> Provided records
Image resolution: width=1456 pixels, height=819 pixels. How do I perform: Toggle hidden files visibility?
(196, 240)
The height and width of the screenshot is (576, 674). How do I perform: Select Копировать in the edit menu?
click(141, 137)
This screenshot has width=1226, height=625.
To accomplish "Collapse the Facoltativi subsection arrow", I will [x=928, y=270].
* * *
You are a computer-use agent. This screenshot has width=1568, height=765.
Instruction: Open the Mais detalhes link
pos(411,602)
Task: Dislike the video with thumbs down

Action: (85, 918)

> Written instruction
Copy out every line of the data from the one containing "Image resolution: width=1456" down to the one containing "will [x=928, y=270].", with both of those lines included, reproducing them without any change.

> Problem solution
Image resolution: width=1456 pixels, height=819 pixels. How do I perform: Toggle hidden files visibility?
(196, 240)
The height and width of the screenshot is (576, 674). How do I perform: Select Копировать in the edit menu?
click(141, 137)
This screenshot has width=1226, height=625.
To accomplish "Collapse the Facoltativi subsection arrow", I will [x=928, y=270].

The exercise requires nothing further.